I think it works fine if you have small notebooks without large PDF attachments included within them. But I have a lot of PDFs in my Evernote storage.

The reason for that is because I use a Fujitsu scanner to capture paper files and digitise them. I’ll regularly scan long magazine articles, cycling or walking route guides, reviews from print publications and so on. Sometimes there will be a 100 page or more PDF in a note. And those image heavy PDFs aren’t especially compressed – although they are searchable as I use OCR.

Microsoft’s Importer really doesn’t like these massive attachments, and tends to break.

It actually does a partial import into OneNote, giving you a vague notification that some of your notes didn’t import. That’s all a bit useless. If your notebooks are small enough, you might be able to identify individual problematic notes, but that’s a palaver.

You need to know that each “Notebook” is treated by Microsoft as a separate file – in my case, synced in OneDrive. Because with OneNote, you can open and close individual notebooks. I’m not quite sure why you’d want to keep some notebooks closed. But you can.

When the Importer tool broke the first time, I tried again, and ended up creating duplicate incomplete files for each of the OneNote notebooks within my account. This was getting very messy, very fast.

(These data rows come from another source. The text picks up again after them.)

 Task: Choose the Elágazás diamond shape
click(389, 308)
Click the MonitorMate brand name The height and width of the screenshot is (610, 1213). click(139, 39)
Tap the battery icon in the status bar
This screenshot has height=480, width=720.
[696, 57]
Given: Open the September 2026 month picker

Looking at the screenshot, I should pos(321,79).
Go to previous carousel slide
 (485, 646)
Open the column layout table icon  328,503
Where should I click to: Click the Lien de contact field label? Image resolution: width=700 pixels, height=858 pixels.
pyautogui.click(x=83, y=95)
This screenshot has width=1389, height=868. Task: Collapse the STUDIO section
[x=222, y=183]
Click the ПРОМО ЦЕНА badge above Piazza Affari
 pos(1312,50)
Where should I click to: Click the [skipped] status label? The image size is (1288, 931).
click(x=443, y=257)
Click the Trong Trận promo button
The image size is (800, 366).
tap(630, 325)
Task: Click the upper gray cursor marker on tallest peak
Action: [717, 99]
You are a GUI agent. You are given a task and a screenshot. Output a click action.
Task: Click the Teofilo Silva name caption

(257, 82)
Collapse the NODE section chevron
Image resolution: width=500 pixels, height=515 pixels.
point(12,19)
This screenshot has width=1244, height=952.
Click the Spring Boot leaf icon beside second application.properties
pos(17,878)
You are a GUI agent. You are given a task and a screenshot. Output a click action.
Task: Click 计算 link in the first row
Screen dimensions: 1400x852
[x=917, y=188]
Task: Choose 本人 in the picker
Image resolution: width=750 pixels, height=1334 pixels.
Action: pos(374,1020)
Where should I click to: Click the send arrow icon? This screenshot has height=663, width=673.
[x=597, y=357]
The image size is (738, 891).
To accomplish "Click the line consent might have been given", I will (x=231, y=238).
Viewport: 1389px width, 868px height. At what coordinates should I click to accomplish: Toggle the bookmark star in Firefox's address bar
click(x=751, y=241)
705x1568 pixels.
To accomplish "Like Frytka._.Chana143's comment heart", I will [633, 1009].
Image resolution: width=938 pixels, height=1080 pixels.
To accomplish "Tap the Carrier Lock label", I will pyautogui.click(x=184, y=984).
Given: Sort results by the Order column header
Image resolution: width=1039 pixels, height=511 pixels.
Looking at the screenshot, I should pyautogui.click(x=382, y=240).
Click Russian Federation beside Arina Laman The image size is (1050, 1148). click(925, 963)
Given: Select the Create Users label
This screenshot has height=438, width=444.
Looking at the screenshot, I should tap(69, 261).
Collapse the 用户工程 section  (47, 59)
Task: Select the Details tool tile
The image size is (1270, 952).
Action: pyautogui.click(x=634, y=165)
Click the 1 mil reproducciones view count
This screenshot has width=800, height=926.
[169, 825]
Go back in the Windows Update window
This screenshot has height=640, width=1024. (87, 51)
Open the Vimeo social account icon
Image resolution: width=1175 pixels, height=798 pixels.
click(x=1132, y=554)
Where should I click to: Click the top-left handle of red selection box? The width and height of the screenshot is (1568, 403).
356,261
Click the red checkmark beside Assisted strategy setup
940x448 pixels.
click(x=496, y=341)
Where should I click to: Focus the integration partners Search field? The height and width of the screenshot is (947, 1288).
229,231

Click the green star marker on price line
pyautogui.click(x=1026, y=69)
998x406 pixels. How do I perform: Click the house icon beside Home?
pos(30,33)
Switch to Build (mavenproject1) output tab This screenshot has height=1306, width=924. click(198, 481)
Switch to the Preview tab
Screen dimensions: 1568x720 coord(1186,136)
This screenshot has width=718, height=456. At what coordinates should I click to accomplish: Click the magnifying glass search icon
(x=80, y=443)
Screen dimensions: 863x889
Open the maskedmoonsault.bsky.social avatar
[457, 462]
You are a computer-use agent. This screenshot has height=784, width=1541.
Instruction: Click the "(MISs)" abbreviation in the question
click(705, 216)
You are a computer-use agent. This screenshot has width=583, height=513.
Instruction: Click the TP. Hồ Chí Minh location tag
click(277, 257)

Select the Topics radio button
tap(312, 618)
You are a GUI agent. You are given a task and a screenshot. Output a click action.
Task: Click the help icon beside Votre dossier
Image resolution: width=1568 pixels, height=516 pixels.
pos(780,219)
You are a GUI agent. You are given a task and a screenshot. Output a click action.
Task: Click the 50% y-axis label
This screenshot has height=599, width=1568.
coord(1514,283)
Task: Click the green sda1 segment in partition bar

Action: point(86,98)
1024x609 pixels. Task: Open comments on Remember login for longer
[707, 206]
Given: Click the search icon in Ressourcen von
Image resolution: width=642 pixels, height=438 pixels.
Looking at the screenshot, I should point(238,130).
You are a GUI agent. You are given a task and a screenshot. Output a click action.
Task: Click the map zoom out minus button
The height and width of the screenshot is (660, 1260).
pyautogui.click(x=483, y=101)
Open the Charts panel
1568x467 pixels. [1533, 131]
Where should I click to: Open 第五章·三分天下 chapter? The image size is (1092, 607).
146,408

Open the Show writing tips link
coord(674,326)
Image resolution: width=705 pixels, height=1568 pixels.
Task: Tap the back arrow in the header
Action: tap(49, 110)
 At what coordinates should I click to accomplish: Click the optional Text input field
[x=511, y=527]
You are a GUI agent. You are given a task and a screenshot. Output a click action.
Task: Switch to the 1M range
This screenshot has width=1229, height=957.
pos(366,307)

If the Importer fails to work, then my suggestion is that you delete all the OneNote notebooks Microsoft creates and start over.

My Process

  • Export each Evernote notebook separately using the desktop Evernote app.
    Do this by selecting a single note from a single Notebook, then pressing Ctrl-A (Select All) to ensure that every note in that particular notebook is selected.
    Then go to File > Export and export it all as a .enex file. Give the file an appropriate name and save it in a temporary folder somewhere.
  • Repeat this stage for each Evernote notebook you have. These files can get quite large. My largest – including lots of unsorted notes – ran to 3.3 GB.
  • Use the Microsoft Importer Tool with these .enex files, but only using the smaller notebooks. My rule of thumb was that I only attempted to directly import any files under 100 MB.
  • At stage two in the tool, untick everything and select “Import a file instead.”
  • Choose the file and click “Next”. I let OneNote use my Evernote tags as well.
  • Depending on how large the file is, this process might take a while but it shows you its progress.
  • At the end, you’ll know whether or not it has worked 100%!

If it worked properly, then all is well. If it didn’t, I’d advise deleting the newly created OneNote notebook from your OneDrive folder and continuing with the steps below.

Note that by default, I found that everything was syncing to OneNote, and it seemed to have to go up to the cloud and back down again before the desktop OneNote app knew about the new notebook. That can take some time.

Also, by default, the notebook won’t be open.

In OneNote click on “More Notebooks” and find it there. (Recall, I’m using the Windows Store version of OneNote.)

Sometimes even this was not enough. In which case, I first went to my OneDrive folder – the notebook files are stored in Documents by default. I clicked on the respective OneNote notebook which opens the notebook in a browser version of OneNote.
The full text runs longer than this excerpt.